Кутлукжан достал бутыль литра на три, налил булькающего масла в котел.

– За что ни возьмись – без масла никак. – Кутлукжан держал наготове черпак, ожидая, когда масло начнет дымиться, и рассуждал вслух: – Люди заставили шайтана из песка плов варить, а шайтан говорит: «Масло давай!» – значит, если есть масло, можно даже из песка вкусный обед приготовить. А в нашей жизни и в работе есть свое масло – слова. Умные, красивые, увлекающие, которые заставляют все колесики послушно крутиться, – правильно я говорю, брат?

Ильхам улыбнулся.

– Правильно! Это вы очень верно сказали, – похвалил он. Масло нагрелось, Кутлукжан бросил в него мясо, тут же зашкворчавшее, и стал перемешивать. Помещение наполнилось запахом горячего рапсового масла и баранины. Кутлукжан продолжал:

– Беда старины Лисиди в том, что именно этого он и не понимает.
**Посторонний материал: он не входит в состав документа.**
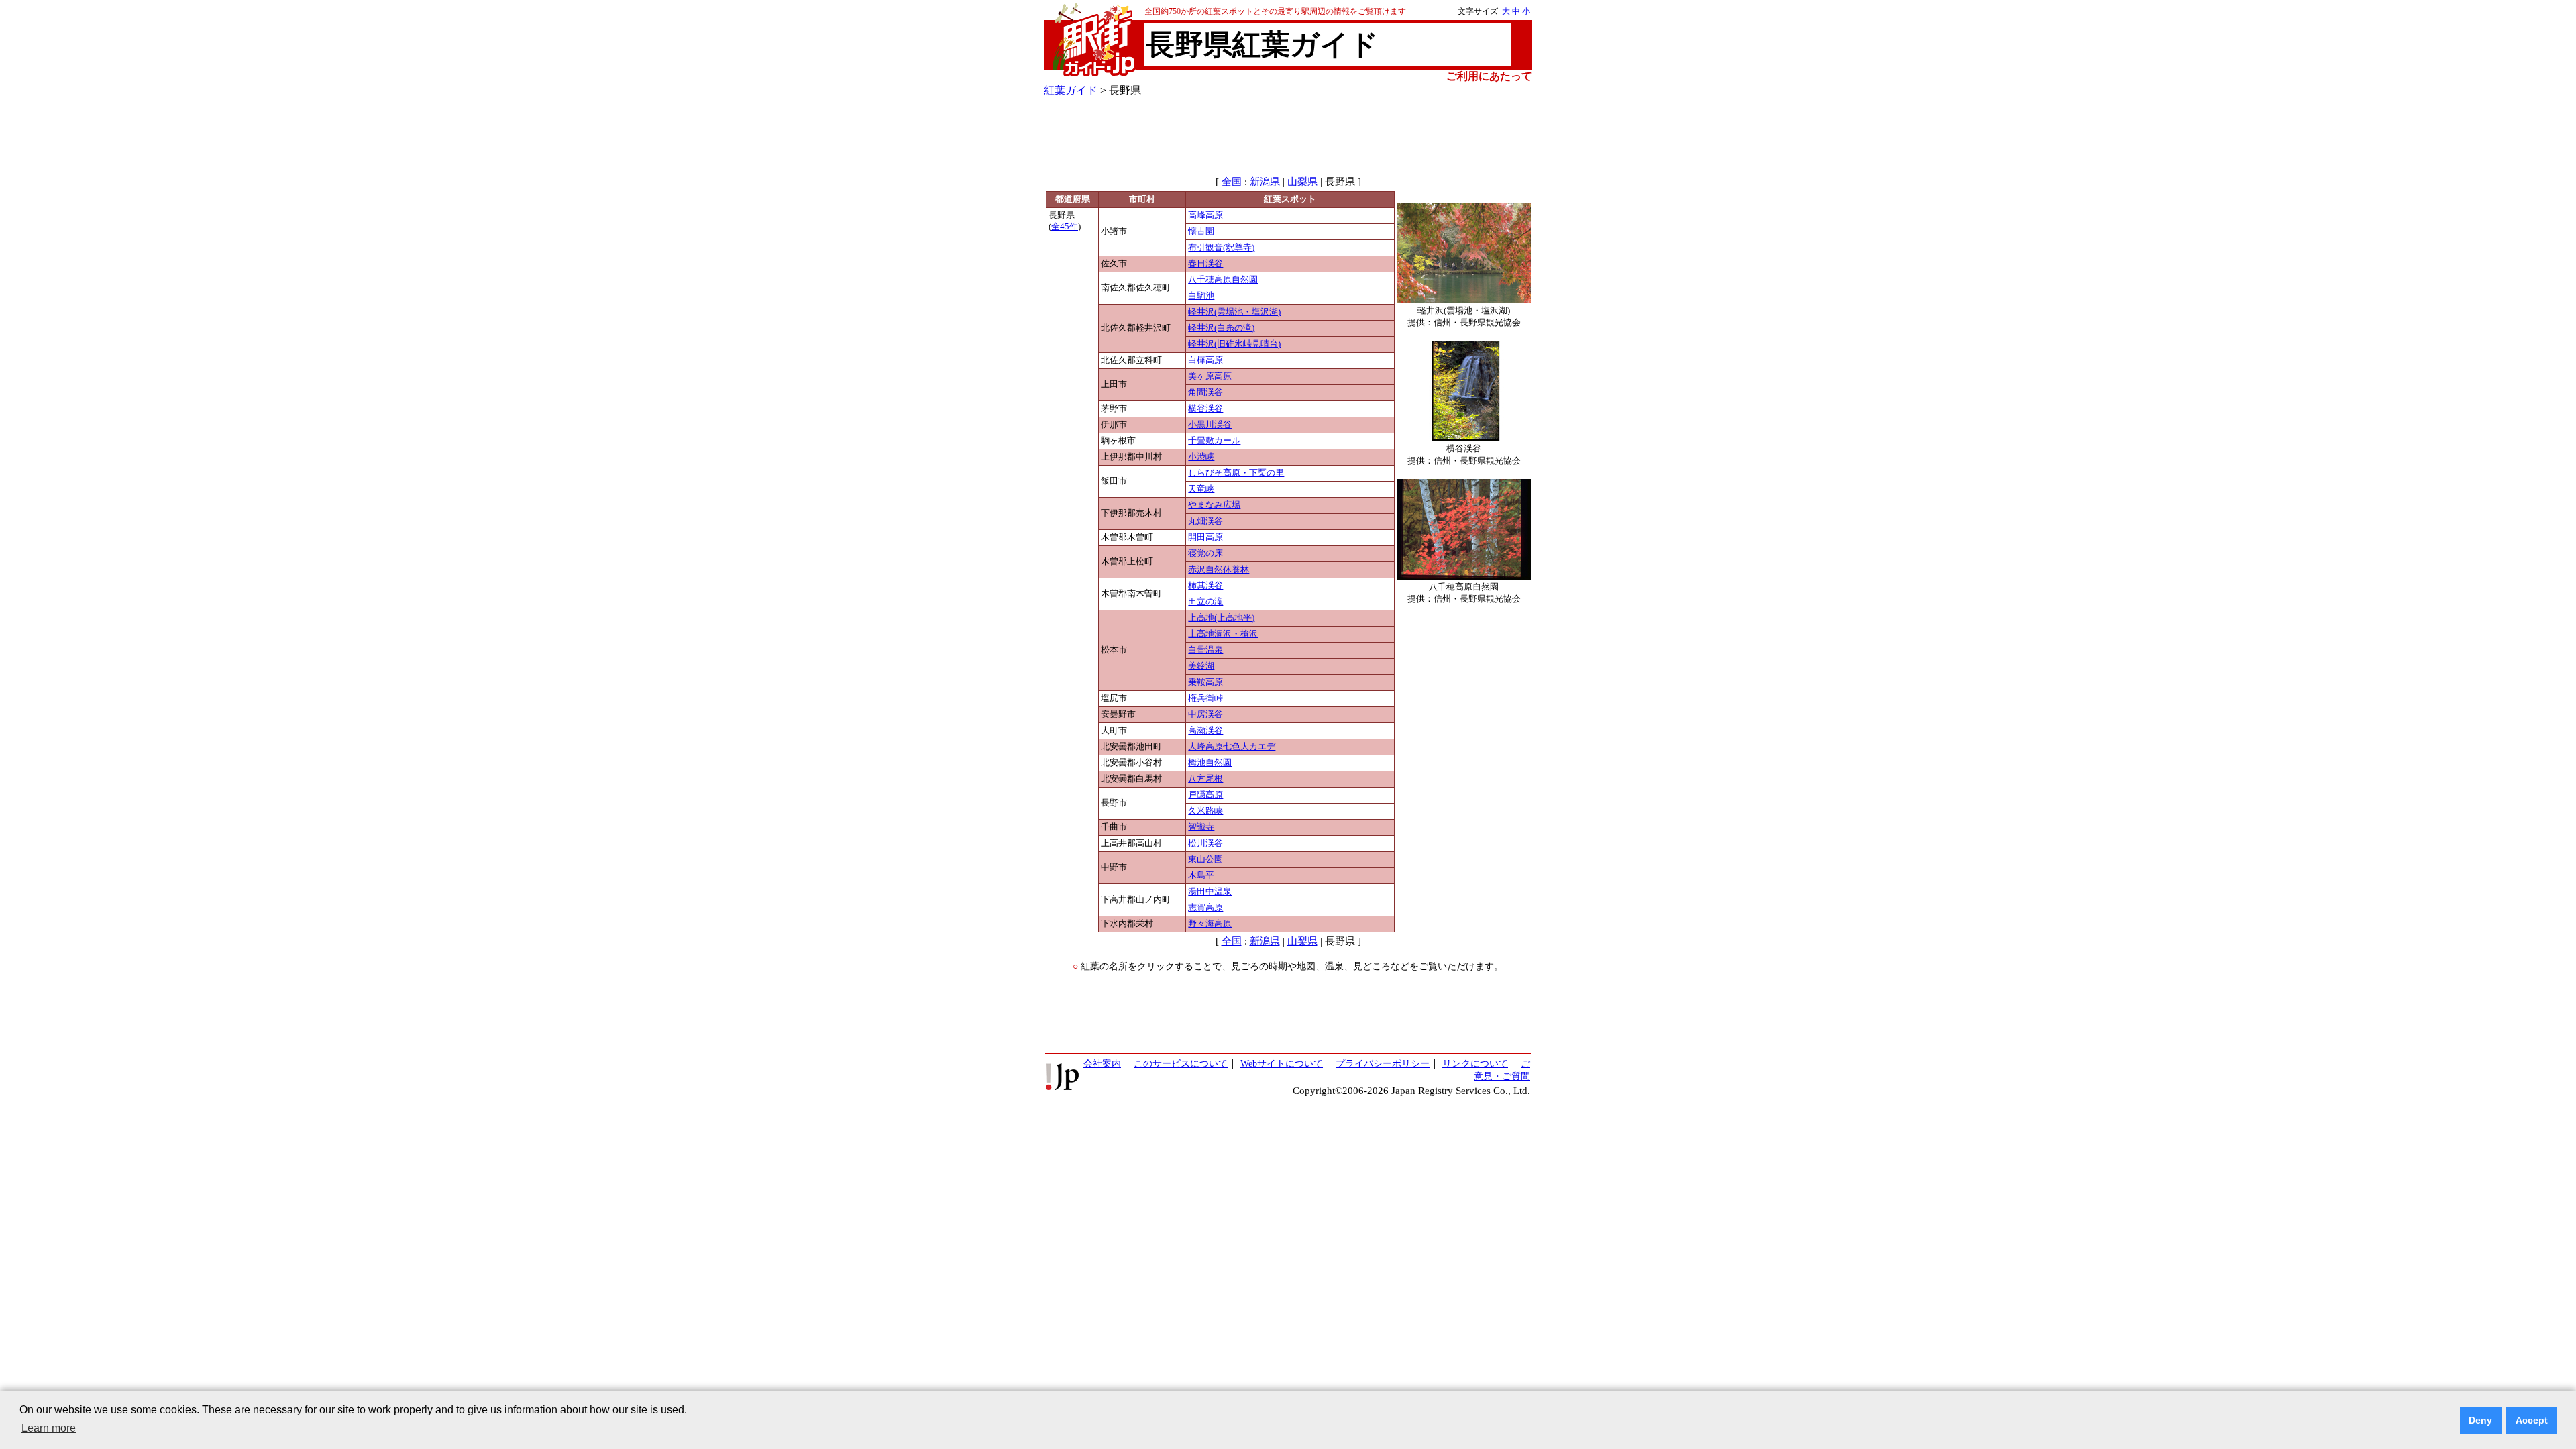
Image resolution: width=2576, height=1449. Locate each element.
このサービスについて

Когда он делает что-нибудь, то делает вроде как на сухую – жарит вовсю, печет, а масла не добавляет, вот и получается сухо, жестко. В позапрошлом году, в самом конце года, начальник отдела в уезде, Майсум, и еще с ним несколько человек, приехали к нам в большую бригаду – выпрямлять работу кооперативов. Ну, выпрямлять так выпрямлять, такая сверху политика, это у нас каждый год. Мы ведь кадровые работники, проверяйте-критикуйте: бюрократизм, неправильное планирование, недостаточное внимание… Раза два каждый год такие проверки и критика. «Товарищи члены коммуны!» «Братья-сельчане!» – Кутлукжан со знанием дела воспроизводил интонации и шаблоны. – Наш уровень еще очень низкий! У нас еще много недостатков, и нам так стыдно, мы словно свалились в грязную канаву, пожалуйста, помогите нам, вытащите нас из этой грязной канавы!» – ну и в том же духе, разве это так сложно? А Лисиди – нет, он всегда будет стоять насмерть и упираться рогом – это вот можно проверять и критиковать, а это вот нельзя, вот это – можно осуждать, а вон то нельзя отрицать… В результате разозлил начальника Майсума…

– Лисиди неправильно поступил? – с сомнением спросил Ильхам. – Председатель Мао тоже говорит, что партия больше всего ценит искренность. Лисиди – хороший товарищ…

– Конечно хороший товарищ! – посерьезнев отвечал Кутлукжан. – Мы вместе работаем больше десяти лет! Честно говоря, я бы хотел, чтобы он был первым, главным, а я – вторым, его помощником. Большие дела – ему, а я бы занимался капитальным строительством, подсобными промыслами, организовывал бы работников и материалы на строительство каналов – и было бы ладно и мирно. Но так вышло, что сейчас ноша секретаря свалилась на мою голову. А ведь есть и такие, которые скажут, что я хотел быть первым и копал под Лисиди.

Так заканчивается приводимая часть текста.